ANA SAYFARÖPORTAJDoğadan ilham, geleceğe miras...

Doğadan ilham, geleceğe miras…

YAYIN TARİHİ

Genç bir anne, anneliğin verdiği ilhamla doğal boyama ve sürdürülebilir tasarım dünyasına adım attı. “Sürdürülebilirlik sadece bir tercih değil, çocuklarımıza bırakabileceğimiz en büyük miras.” diyen Simin Günday, hem işini hem de anneliği dengede tutmanın yollarını, anneliğin yaratıcılığına kattığı gücü ve doğal boyama teknikleriyle doğayı nasıl sanata dönüştürdüğünü bizlerle paylaştı…

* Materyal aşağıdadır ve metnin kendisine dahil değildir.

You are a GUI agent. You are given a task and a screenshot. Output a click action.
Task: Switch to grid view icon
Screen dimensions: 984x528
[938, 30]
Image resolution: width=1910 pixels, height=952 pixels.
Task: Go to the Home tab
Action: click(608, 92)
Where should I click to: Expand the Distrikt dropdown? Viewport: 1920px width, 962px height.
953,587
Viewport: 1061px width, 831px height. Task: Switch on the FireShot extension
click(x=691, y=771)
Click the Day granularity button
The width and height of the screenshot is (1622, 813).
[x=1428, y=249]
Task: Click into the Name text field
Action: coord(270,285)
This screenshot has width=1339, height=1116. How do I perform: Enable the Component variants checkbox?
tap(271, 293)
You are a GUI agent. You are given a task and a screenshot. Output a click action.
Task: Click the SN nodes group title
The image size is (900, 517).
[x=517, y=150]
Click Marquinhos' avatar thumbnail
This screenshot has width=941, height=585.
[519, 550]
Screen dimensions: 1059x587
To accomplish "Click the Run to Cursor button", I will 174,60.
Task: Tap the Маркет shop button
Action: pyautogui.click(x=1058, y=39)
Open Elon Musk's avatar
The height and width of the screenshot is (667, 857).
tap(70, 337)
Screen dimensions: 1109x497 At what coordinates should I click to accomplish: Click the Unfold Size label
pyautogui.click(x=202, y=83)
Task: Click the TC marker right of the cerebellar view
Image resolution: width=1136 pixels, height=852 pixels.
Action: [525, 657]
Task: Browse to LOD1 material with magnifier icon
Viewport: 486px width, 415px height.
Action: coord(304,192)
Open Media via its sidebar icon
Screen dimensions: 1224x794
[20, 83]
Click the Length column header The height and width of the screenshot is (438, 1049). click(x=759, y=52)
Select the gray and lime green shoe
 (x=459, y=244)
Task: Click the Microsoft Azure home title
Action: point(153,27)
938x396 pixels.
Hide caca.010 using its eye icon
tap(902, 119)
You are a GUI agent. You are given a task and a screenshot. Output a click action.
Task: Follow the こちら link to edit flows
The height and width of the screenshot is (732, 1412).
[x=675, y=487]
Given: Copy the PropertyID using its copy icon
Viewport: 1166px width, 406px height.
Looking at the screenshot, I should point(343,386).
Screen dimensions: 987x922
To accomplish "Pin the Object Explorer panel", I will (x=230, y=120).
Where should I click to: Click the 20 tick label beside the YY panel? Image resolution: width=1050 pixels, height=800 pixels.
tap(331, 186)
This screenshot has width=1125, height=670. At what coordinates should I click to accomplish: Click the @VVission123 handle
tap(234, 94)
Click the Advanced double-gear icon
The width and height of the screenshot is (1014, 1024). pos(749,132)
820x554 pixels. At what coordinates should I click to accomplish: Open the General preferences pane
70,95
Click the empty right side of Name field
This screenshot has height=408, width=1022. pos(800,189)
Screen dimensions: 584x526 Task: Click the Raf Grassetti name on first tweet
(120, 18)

Anneliğin getirdiği sorumluluk, yaratıcılık ve ilhamla şekillenen bir iş hikayesi… Be Naturel&Co.’nun kurucusu Simin Günday, şu anda 6 yaşında olan oğlu Kerem’e daha fazla vakit ayırmak ve ona sağlıklı, doğal bir gelecek sunmak amacıyla yola çıkmış bir anne. Doğal boyama ve sürdürülebilir moda felsefesini benimseyen bu genç girişimci, atölyelerinde organik ürünler üretmenin yanı sıra bu geleneksel yöntemleri başkalarına da öğretiyor. Hem işinde hem de anneliğinde karşılaştığı zorlukları ve başarıları paylaşırken, doğa ve sanatı buluşturmanın kendisi ve ailesi için ne kadar dönüştürücü olduğunu anlatıyor.

“Annelik bana sadece kendi işimi kurma cesareti vermedi; aynı zamanda daha iyi bir gelecek için sorumluluk alma bilincimi de güçlendirdi.” diyor sevgili Simin. Onun için sürdürülebilirlik, bir seçimden çok çocuklara bırakılacak en değerli miras. Doğa ise en büyük ilham kaynağı. Çocuğuyla birlikte renklerin dünyasını keşfetmek, yalnızca büyüleyici bir deneyim değil; aynı zamanda daha duyarlı ve umut dolu bir hayatın kapısı…

Sevgili Simin ile iş ve özel hayat dengesini nasıl sağladığını, karşılaştığı zorlukları ve aldığı ilhamları konuştuğumuz keyifli bir sohbet gerçekleştirdik…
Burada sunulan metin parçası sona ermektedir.